Amid the violence, chaos, and terror of war, some people must apply their rational minds to sorting and solving dangerous stumbling blocks like mines. On a larger scale, smart, inventive and diligent engineers behind the lines must draw on data from the battlefield to come up with solutions to myriad problems, many of them completely novel.

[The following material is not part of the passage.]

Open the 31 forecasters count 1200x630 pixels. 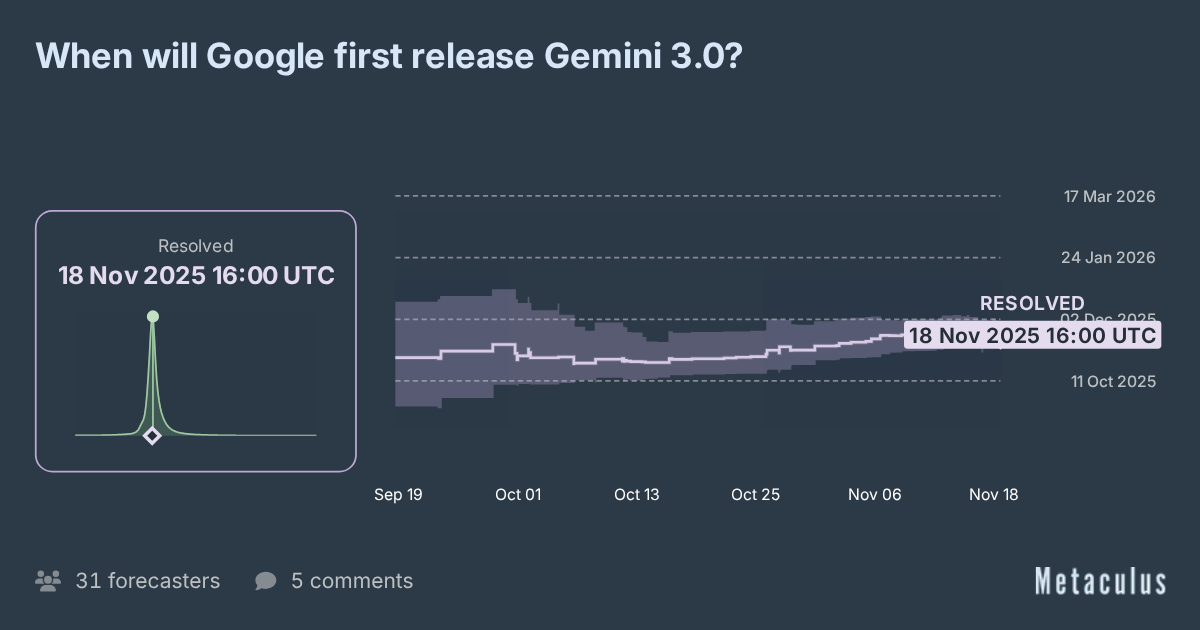click(147, 581)
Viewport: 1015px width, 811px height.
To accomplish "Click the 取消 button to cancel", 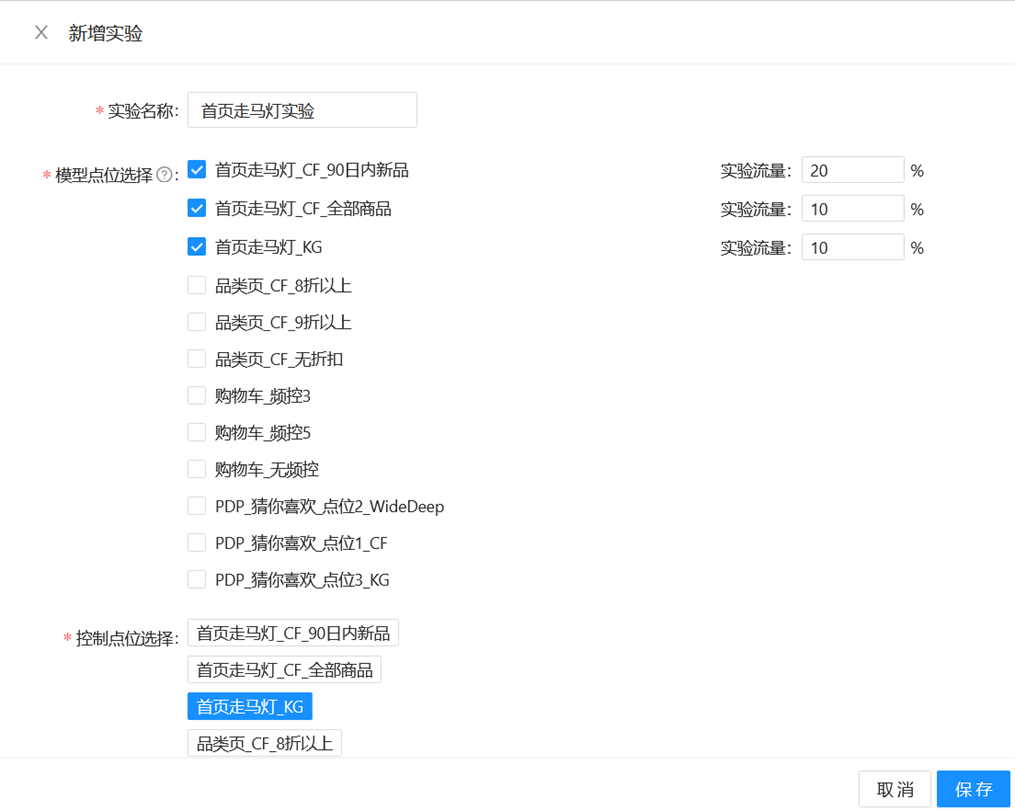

In Engineers of Victory: The Problem Solvers Who Turned the Tide in the Second World War, historian, international security authority, and Yale professor Paul Kennedy turns on their heads many standard notions about how the Allies won. He lays out what he deems the five great battlefield challenges the Allies faced in 1943 and early 1944. These were the U-boats lurking along the shipping routes through the North Atlantic, the Nazi fighters waiting for the Allied heavy bombers flying over Europe, the blitzkrieg tactics that had overwhelmed Western Europe and threatened the Soviet Union, the fortified shores of Europe that stood in the way of amphibious invasions, and the ocean separating the American forces’ home base from Japan. He then explains how the behind-the-scenes engineers solved those problems through experiment, ingenuity, and resourcefulness.